I'm able to buttonhole Steve Moore (who's both the Club for Growth's head and a Cato senior fellow) for a few minutes after the "Future Stars" event. I observe that even if the president can fulfill his promise to "cut the deficit in half in five years," as the Office of Management and Budget proudly projects, OMB and CBO both use current law, under which Bush's tax cuts expire, to make their projections. If they're made permanent, those massive deficits come right back in year six and keep growing… even before taking into account the Baby Boomer retirement cash-vortex. In light of all that, I ask, should CFG maybe stop making tax cuts their priority and emphasize spending reduction? Moore is adamant:
Absolutely not. Cato's stuff is completely wrong on this. [Me: What's that?] This stupid paper Cato put out; it was on the cover of Regulation. It said that lower taxes reduce the felt cost of expanding government. And evidence shows clearly that cutting taxes keeps spending down. If we can't cut spending, we should cut taxes; all the data for forty years make clear that tax cuts lead to future reductions in government. And tax cuts do also increase growth. The left isn't stupid about this; they understand better than some of the libertarians. If they thought that tax cuts increased the size of government, they'd be in favor of it.

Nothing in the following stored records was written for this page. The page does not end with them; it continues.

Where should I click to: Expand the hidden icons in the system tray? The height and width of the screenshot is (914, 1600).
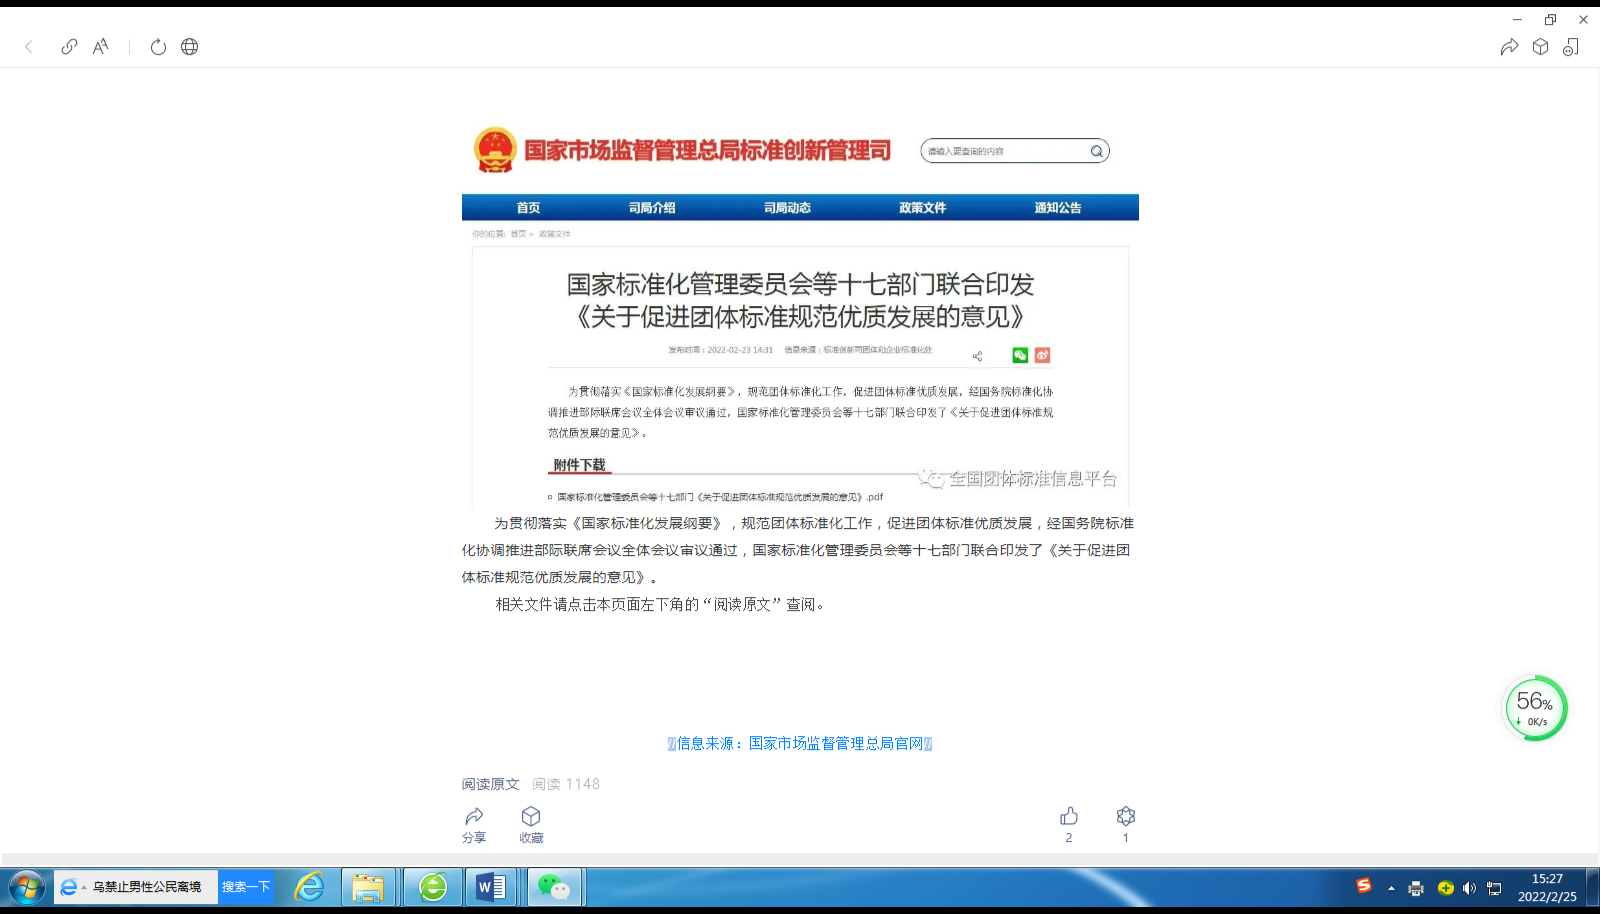1390,887
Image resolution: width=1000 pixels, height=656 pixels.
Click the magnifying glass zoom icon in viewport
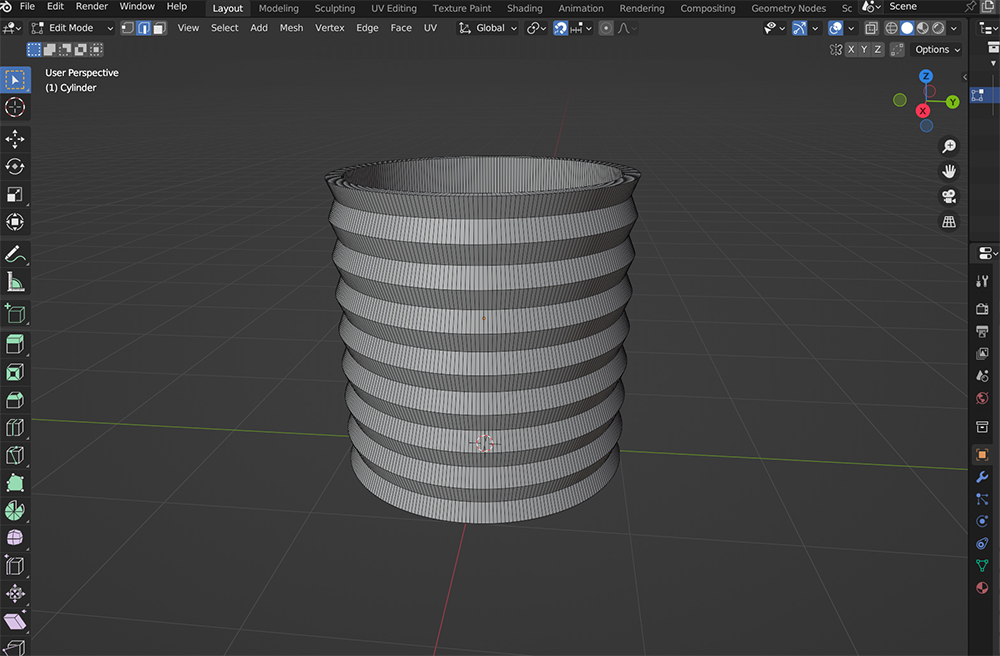(948, 145)
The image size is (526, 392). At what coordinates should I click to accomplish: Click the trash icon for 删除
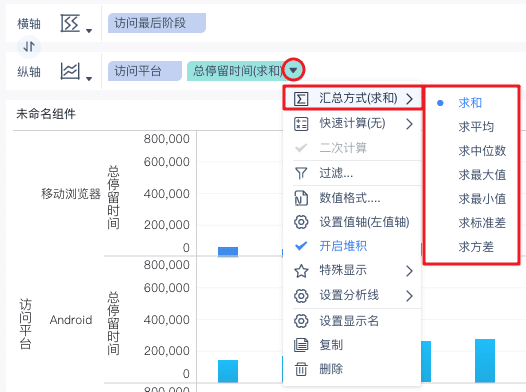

Now, my own impression had been that the data are more mixed than that, and the author of the article in question isn't exactly a lightweight in this field, but I'm in no position—yet—to figure out who's got the best case. But libertarians and conservatives will soon have to figure out whether "starving the beast" is a strategy that works, or just a rationalization for letting the beast feed on our kids.